A non-reproductive version of the grass carp (referred to as a triploid grass carp) strictly monitored by the USFWS is still used for weed control today.
Grass carp can eat up to 100 percent of their body weight in plant matter a day. They can reach 59 inches in length, 99 pounds, and can live over 20 years. Grass carp only digest about half their food, excreting the other half as waste, aiding in the growth of algae blooms.
Black Carp feed on small invertebrates, snails, and mussels, can weigh up to 71 pounds, and measure up to 59 inches long. They were brought in unknowingly in shipments of imported grass carp.4 Although black carp have not “officially” been established in the U.S., they pose the greatest threat to the Great Lakes area. Sighted in the Gulf Coast, Missouri, and Illinois, officials worry that if they were to make it into the Great Lakes, the already much-threatened mollusk population would be wiped out.3
Bighead Carp, also introduced for algae control in fisheries and sewage treatment plants in the early 1970s, were found in open waters by the early 1980s.3 Preferring zooplankton (tiny aquatic animals) for food over phytoplankton (tiny aquatic plants, namely algae) dampened their success in aquaculture and increased their damaging effects in open waters.

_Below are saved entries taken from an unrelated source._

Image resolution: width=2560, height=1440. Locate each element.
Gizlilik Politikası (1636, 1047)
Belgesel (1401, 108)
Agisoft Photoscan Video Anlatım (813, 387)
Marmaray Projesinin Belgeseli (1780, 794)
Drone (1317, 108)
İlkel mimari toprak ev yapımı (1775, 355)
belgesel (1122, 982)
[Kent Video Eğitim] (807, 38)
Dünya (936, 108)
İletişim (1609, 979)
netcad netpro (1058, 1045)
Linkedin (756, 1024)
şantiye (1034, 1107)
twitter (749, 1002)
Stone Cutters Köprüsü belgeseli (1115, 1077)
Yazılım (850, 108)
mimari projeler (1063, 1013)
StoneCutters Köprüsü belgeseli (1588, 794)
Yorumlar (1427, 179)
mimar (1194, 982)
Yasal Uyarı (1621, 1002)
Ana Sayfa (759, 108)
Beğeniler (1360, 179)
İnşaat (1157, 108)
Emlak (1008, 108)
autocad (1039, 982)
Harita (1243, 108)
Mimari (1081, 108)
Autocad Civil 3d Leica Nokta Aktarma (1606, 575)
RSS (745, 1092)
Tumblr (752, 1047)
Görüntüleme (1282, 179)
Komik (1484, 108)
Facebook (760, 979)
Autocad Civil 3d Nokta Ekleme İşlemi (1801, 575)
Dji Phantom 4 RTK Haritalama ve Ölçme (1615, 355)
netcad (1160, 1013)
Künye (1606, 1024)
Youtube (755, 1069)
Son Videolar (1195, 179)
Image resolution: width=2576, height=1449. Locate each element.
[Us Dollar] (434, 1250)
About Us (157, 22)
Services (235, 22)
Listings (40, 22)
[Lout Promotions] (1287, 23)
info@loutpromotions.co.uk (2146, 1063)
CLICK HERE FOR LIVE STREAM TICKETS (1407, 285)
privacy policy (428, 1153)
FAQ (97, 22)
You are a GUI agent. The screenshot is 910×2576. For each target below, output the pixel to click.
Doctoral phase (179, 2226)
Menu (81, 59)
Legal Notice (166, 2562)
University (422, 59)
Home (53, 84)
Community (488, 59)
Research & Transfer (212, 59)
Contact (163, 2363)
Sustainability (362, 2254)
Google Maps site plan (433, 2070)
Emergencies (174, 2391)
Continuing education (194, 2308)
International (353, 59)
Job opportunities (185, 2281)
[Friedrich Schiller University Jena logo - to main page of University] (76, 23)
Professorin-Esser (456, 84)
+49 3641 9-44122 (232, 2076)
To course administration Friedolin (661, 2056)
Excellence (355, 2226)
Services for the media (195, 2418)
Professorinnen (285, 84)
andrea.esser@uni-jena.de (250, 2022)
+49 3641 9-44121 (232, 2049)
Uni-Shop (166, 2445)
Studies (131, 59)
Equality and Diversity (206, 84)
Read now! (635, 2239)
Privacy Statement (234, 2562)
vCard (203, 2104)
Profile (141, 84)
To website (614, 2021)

During the mid-1990s, they experienced a population boom, crowding out native fish such as the bigmouth buffalo and shad, who also feed on zooplankton. Bighead can weigh up to 100 pounds and measure up to 60 inches in length.
Silver Carp, the fastest growing of the group, can weigh up to 110 pounds and measure up to 39 inches long. Known for their ability to launch themselves up out of the water, the fish can “fly” up to 10 feet in the air when startled by boat motors.
Skiing in waters where silver carp are prevalent is dangerous, and many injuries involving broken bones have occurred. Damage has also been caused by the fish colliding with boats themselves, resulting in broken equipment. Feeding mostly on algae, silver carp compete with larval fish and mussels, who need the same food to survive.
Not to be confused with the bottom-feeding, barb-faced, common carp, Asian carp are entirely different. Although common carp are also a nuisance, they don’t hold a candle to the enormous (and enormously hungry) Asian carp that are wiping out plants and zooplankton, wreaking havoc on the food chain and thus entire ecosystems.